* Text passage
* * * *

JADE ROAD INVESTMENTS LIMITED

("Jade Road Investments", "JADE" or the "Company)

Equity Fundraising

Jade Road Investments Limited (AIM:JADE), the London quoted investment company that looks to provide investors exposure to alternative investments which aim to offer higher returns and lower risk than traditional asset classes, is pleased to announce it has raised £1.2m via a subscription for 200 million shares at a subscription price of £0.006 from NOIA Capital (DIFC) Ltd (NOIA) (Subscription). 

 

NOIA is a growth-focused multi-family office and investment firm committed to generating long-term, risk-adjusted returns through a diversified platform of funds and strategies. Established in 2019 with an initial focus on digital assets and direct investments, NOIA today enables investors to participate across both public and private markets through a variety of tailored strategies. The firm operates across multiple regions, with teams based in Dubai, Brussels, London, Geneva, and Luxembourg and is licensed and regulated in Dubai.

 

Jade's strategy through its relationship with NOIA is to provide Jade with access to the opportunity to invest in and benefit from the growth of leading private technology companies-an opportunity typically reserved for professional investors such as family offices, venture capital, and private equity firms. The objective is to deliver long-term capital appreciation through a carefully selected and diversified portfolio of high-quality, mid/late-stage technology businesses. At the same time, Jade will aim to provide liquidity that a public company offers and is otherwise difficult to access.

* * * *

* Dataset extract
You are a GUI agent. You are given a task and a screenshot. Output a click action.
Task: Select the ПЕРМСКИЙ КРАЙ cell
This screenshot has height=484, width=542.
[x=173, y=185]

* * * *

* Task prompt
Reproduce the full text of the Jade Road Investments equity fundraising announcement word for word. The listing has no connection to the text.

* Answer to this problem
JADE ROAD INVESTMENTS LIMITED

("Jade Road Investments", "JADE" or the "Company)

Equity Fundraising

Jade Road Investments Limited (AIM:JADE), the London quoted investment company that looks to provide investors exposure to alternative investments which aim to offer higher returns and lower risk than traditional asset classes, is pleased to announce it has raised £1.2m via a subscription for 200 million shares at a subscription price of £0.006 from NOIA Capital (DIFC) Ltd (NOIA) (Subscription). 

 

NOIA is a growth-focused multi-family office and investment firm committed to generating long-term, risk-adjusted returns through a diversified platform of funds and strategies. Established in 2019 with an initial focus on digital assets and direct investments, NOIA today enables investors to participate across both public and private markets through a variety of tailored strategies. The firm operates across multiple regions, with teams based in Dubai, Brussels, London, Geneva, and Luxembourg and is licensed and regulated in Dubai.

 

Jade's strategy through its relationship with NOIA is to provide Jade with access to the opportunity to invest in and benefit from the growth of leading private technology companies-an opportunity typically reserved for professional investors such as family offices, venture capital, and private equity firms. The objective is to deliver long-term capital appreciation through a carefully selected and diversified portfolio of high-quality, mid/late-stage technology businesses. At the same time, Jade will aim to provide liquidity that a public company offers and is otherwise difficult to access.